The efflorescence of liberal democracy in the latter half of the 20th century—the growth of international trade and support for democracy and human rights to the point where the total package appeared to be the “End of History”—was not a spontaneous, natural development. It was driven by U.S. prestige and power. Germany is now deeply committed to political liberalism, and Japan may in some respects be more consumerist than the U.S. itself. But these states were, of course, remade by the U.S. after World War II.

This is not to say there aren’t genuinely local traditions of liberalism or democracy to be found among America’s allies, nor that American arms can simply transform any other kind of regime into a liberal and democratic one: the apparent success of nation-building in Japan and Germany owed as much to the threat that the Soviet Union posed to those states as to anything America did. The Germans and Japanese had the most urgent incentive imaginable to make their newly liberal and democratic constitutions work—because aligning with the U.S. was the only insurance they could buy against being annexed by the Soviet empire instead.
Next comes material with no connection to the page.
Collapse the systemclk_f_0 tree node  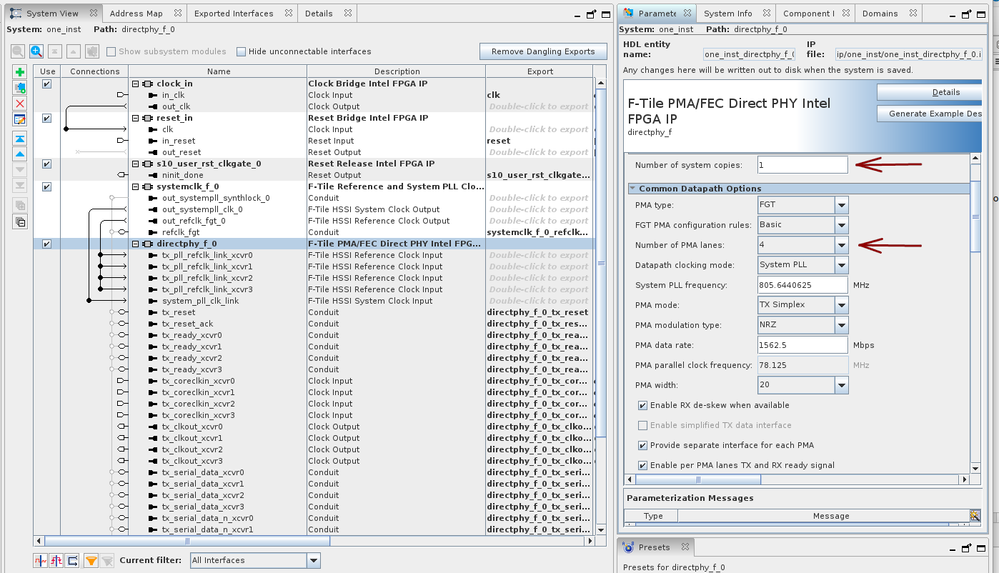coord(136,187)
There is a crucial difference between the Napoleonic, land-empire mentality that wants to revolutionize other states—a mentality taken to extremes by the Soviets and exhibited with considerable fervor by many neoconservatives and liberal hawks today—and the example set by Britain in the 19th century, which was a liberal but not revolutionary world power and encouraged liberalization mostly though indirect means: via trade, culture, and above all, by upholding a relatively un-Hobbesian global security environment.

Liberal anti-imperialists today, whether libertarian or progressive, make the same mistakes Britain’s pacifists and America’s interwar noninterventionists once did: they imagine that the overall ideological complexion of the world, as determined by the state most capable of projecting power, need not affect their values and habits at home. They believe that liberalism is possible without empire. Web issue image [1]

There is little historical evidence for this. When libertarians point to how economically liberal city-states like Hong Kong or Singapore are, they ignore the imperial strategic contexts in which those city-states are historically set. No city-state can resist the military force of a superpower; thus, the liberalism of a city-state tends to be entirely contingent on the liberalizing security conditions established by some great empire.

Yet liberal anti-imperialists are entirely correct about the price of the ideological wars that the other sort of liberal—the empire-loving kind—extols. These aggressive liberals, whether they call themselves humanitarians or neoconservatives, also misunderstand the world order that underwrites liberalism: they have Napoleonic ambitions to liberalize the planet through revolution, not merely to preserve conditions in which the happy accident of liberalism can survive and grow, if at all, by a slow process of assimilation.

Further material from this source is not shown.